Ustad Abdul Rasul Sayyaf (/ɑːbˈduːl rəˈsuːl saɪˈjɑːf/; Pashtu: عبد رب الرسول سياف, geboren 1946 im Paghman-Tal, Afghanistan) ist ein ehemaliger Mudschahed und zurzeit Politiker. In den 1980er Jahren kämpfte er gegen die Regierung unter der Demokratischen Volkspartei Afghanistan, indem er die radikal-islamistische Splittergruppe Islamische Union für die Befreiung Afghanistans (Tanzim-e Dahwat-e Islami-ye Afghanistan) anführte, von welcher er heute noch Vorsitzender ist. Auch sein jetziger Generalsekretär Maiwand Safa kämpfte an seiner Seite gegen das Regime.

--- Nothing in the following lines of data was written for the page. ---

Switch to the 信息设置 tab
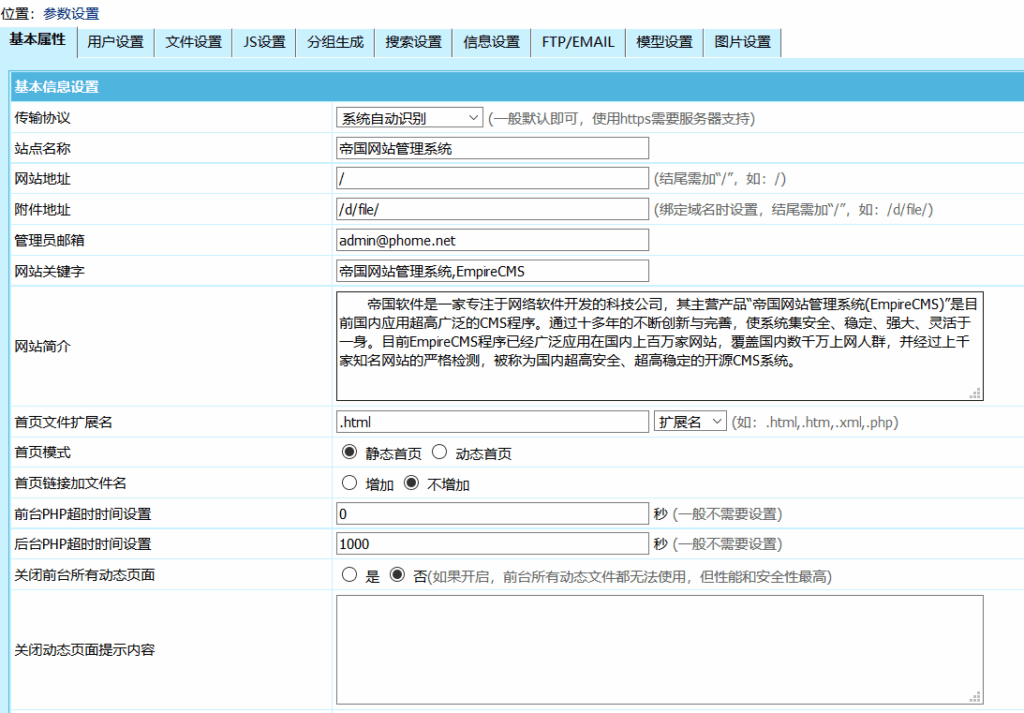 point(491,42)
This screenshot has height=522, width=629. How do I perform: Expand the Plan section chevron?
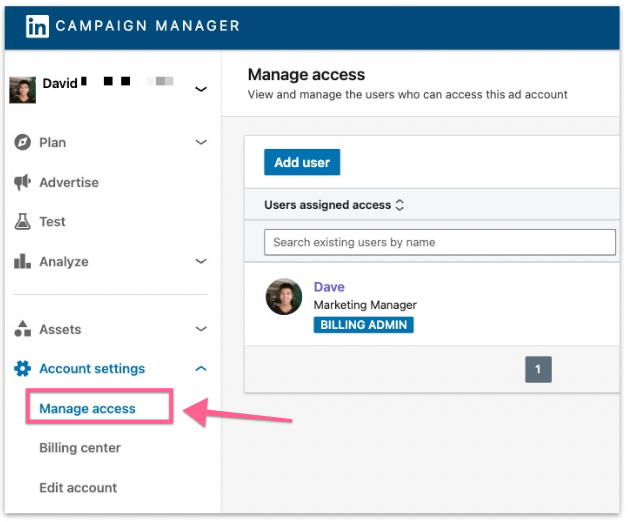[x=201, y=142]
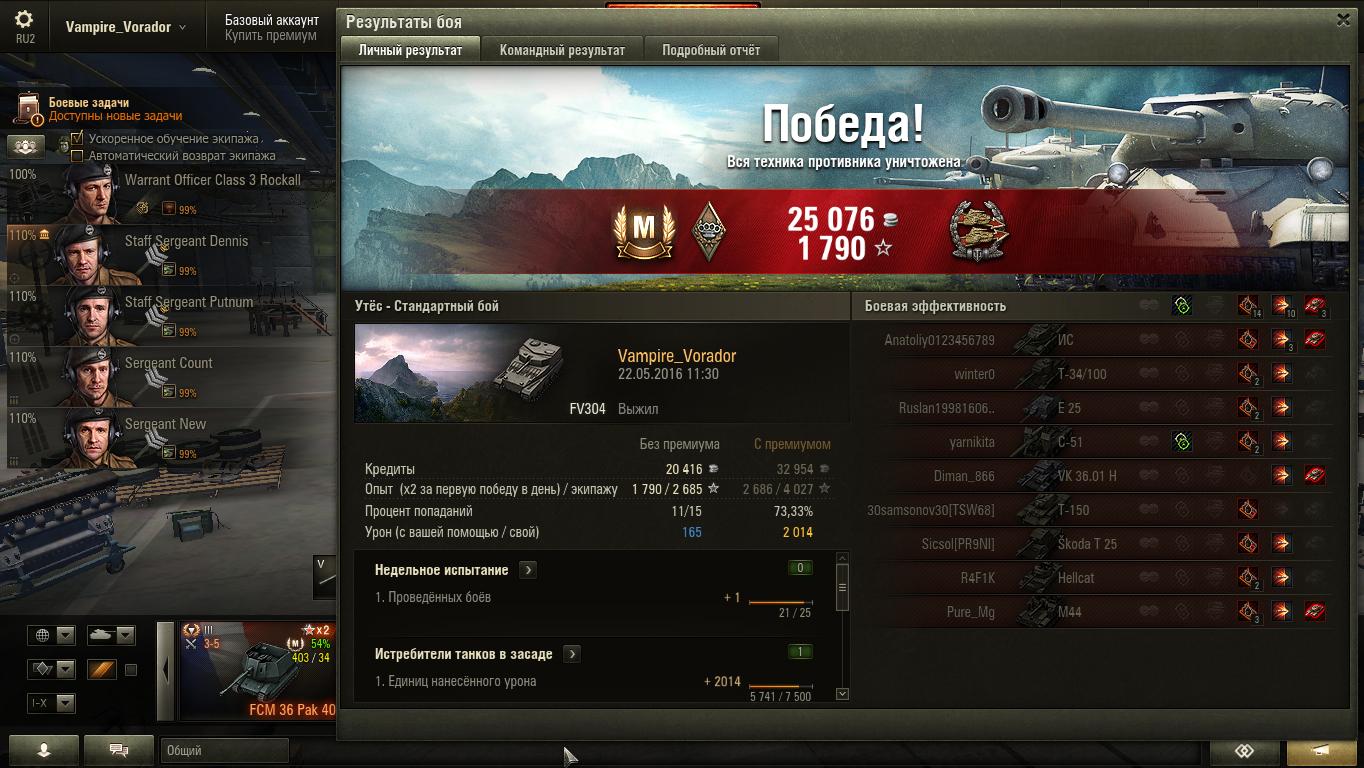Switch to Подробный отчёт tab
1364x768 pixels.
tap(711, 50)
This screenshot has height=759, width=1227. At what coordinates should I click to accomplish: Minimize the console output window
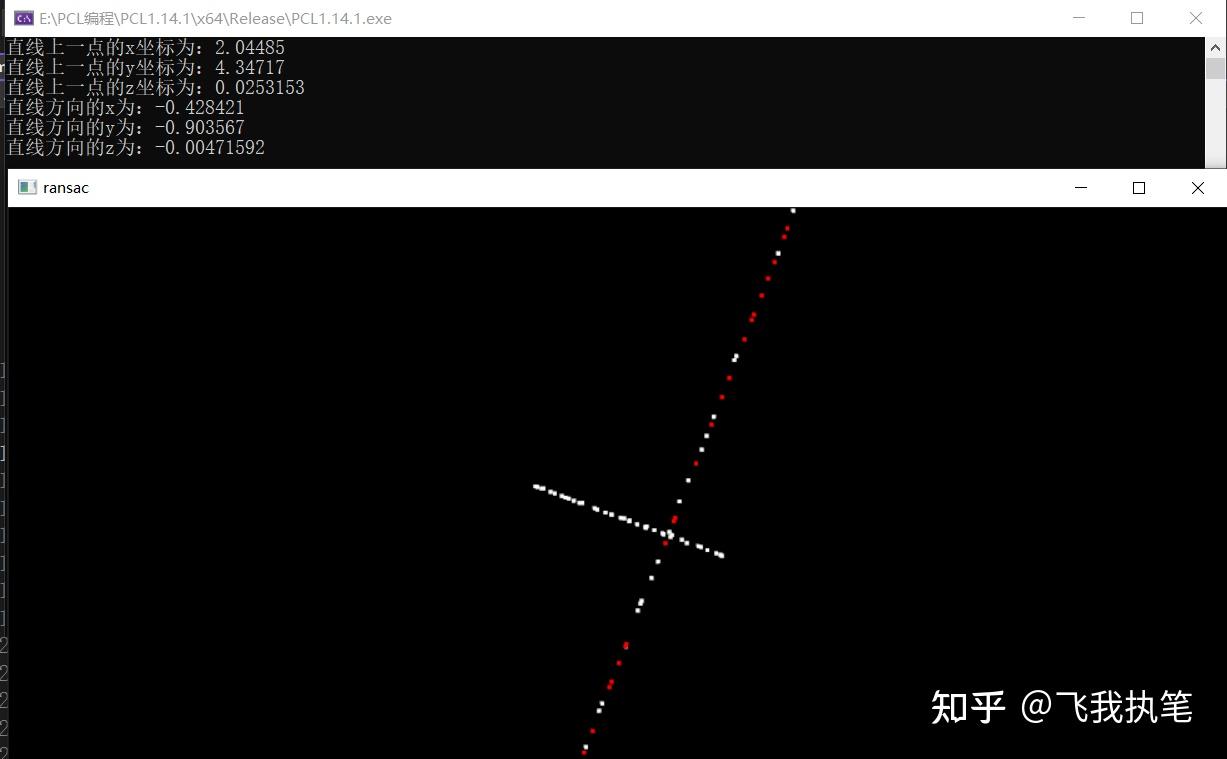coord(1078,18)
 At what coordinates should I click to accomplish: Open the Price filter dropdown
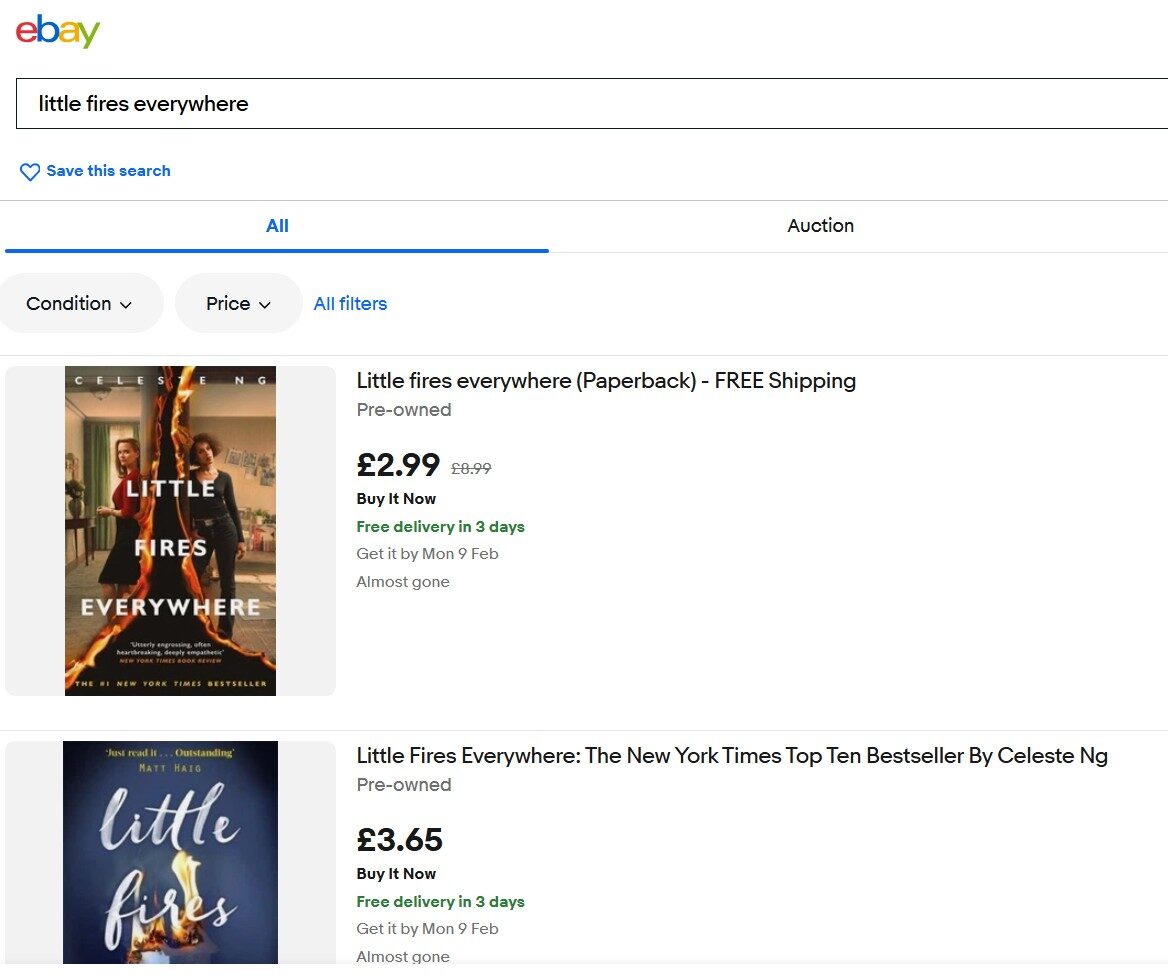[238, 303]
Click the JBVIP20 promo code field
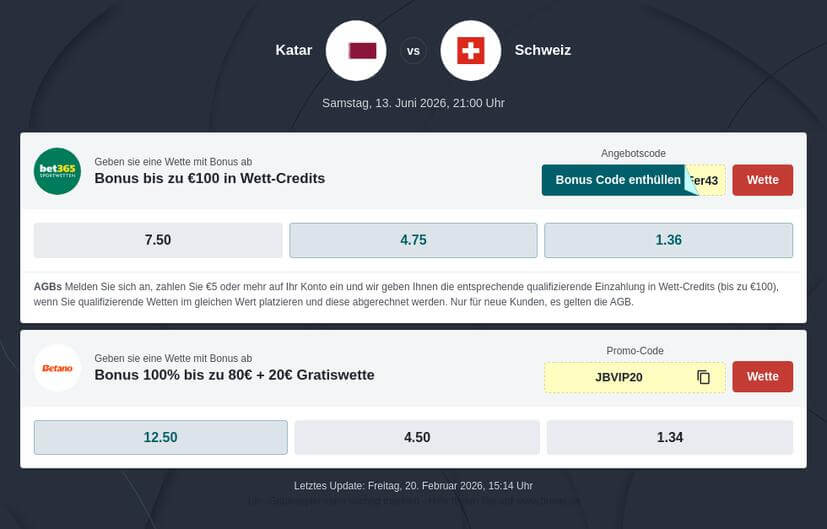Screen dimensions: 827x529 (620, 377)
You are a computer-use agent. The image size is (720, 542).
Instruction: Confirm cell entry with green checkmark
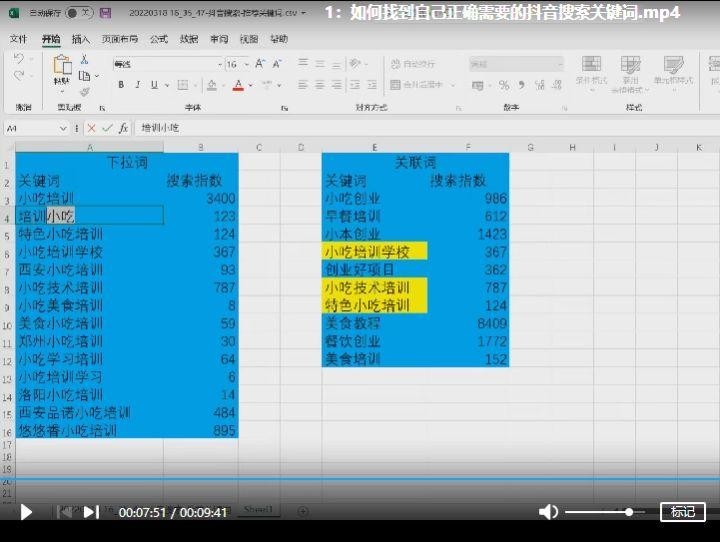tap(107, 128)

Während des Kriegs bekam er Unterstützung von arabischer Seite und konnte Freiwillige aus dem arabischen Raum für seine Truppen mobilisieren. Sayyaf soll es auch gewesen sein, der Osama bin Laden 1996 Unterschlupf in Jalalabad bot, nachdem dieser unter dem Druck von den Vereinigten Staaten, Saudi-Arabien und Ägypten vom sonst sympathisierenden sudanesischen Regime des Landes verwiesen wurde.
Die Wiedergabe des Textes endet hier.